WHAT YOU NEED TO DO:
Reproduce the passage below about the Kauri Ora Mauri Ora exhibition from "Curated by Ariane" up to and including "and its forest.".

Kauri Ora Mauri Ora

Curated by Ariane Craig-Smith and Chris McBride for The Kauri Project, Kauri Ora Mauri Ora brings together work by artists from across Northland and beyond to explore the complexity of our relationship with this tree and its forest.

Inhabiting the space where concepts of art, science and cultural knowledge intersect, The Kauri Project is a curatorial endeavour dedicated to examining the relationship between people and landscape, focusing on our unique and threatened indigenous kauri forest ecology.

Working in collaboration with artists, scientists, iwi and community we seek to expand awareness of the crucial place of kauri in our biological and cultural landscape, and the threat posed to this unique species by kauri dieback disease. Since the micro-organism Phytopthera agathadicida was formally identified as the cause of kauri dieback in 2008, scientists have worked to understand the disease and establish how best to protect kauri from this deadly threat.

DATA FOR REVIEW:
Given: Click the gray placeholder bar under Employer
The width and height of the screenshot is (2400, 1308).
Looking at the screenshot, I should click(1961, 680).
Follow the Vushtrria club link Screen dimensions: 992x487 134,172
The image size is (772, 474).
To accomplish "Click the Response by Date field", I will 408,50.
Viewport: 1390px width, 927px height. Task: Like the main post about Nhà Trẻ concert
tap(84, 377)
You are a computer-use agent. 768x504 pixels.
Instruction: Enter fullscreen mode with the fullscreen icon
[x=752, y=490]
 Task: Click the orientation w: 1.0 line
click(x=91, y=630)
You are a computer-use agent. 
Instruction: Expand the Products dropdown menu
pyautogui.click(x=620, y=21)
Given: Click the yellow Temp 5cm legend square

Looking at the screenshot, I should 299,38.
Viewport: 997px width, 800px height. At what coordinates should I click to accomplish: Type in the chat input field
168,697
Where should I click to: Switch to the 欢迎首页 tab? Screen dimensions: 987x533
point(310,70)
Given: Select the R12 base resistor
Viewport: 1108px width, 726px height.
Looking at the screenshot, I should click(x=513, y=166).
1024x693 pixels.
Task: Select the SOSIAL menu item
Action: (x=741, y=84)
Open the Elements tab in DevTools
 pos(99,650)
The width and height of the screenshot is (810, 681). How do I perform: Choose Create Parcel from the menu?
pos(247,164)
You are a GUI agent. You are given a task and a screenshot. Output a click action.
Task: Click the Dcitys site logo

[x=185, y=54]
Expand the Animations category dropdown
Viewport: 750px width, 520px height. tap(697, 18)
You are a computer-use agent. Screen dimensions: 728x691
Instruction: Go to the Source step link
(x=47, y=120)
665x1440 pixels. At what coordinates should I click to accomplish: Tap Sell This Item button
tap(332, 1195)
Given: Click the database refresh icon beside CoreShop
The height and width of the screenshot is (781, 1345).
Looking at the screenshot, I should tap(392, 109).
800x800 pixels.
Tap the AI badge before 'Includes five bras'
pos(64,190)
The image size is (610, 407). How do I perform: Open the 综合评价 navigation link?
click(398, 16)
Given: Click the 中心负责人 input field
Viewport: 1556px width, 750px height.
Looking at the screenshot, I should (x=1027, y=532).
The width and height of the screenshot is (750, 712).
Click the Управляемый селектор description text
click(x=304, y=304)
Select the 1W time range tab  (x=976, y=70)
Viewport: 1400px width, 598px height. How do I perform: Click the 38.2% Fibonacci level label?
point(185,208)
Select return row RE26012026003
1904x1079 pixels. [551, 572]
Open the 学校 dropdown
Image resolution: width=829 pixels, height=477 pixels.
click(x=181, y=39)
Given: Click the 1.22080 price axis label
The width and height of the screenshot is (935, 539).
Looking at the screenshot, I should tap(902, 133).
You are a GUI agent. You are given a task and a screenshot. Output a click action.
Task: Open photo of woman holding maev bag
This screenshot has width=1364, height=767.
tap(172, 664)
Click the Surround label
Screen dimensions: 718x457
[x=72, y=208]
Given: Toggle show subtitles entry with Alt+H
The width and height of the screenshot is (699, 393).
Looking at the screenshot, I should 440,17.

OUTPUT OF THE TASK:
Curated by Ariane Craig-Smith and Chris McBride for The Kauri Project, Kauri Ora Mauri Ora brings together work by artists from across Northland and beyond to explore the complexity of our relationship with this tree and its forest.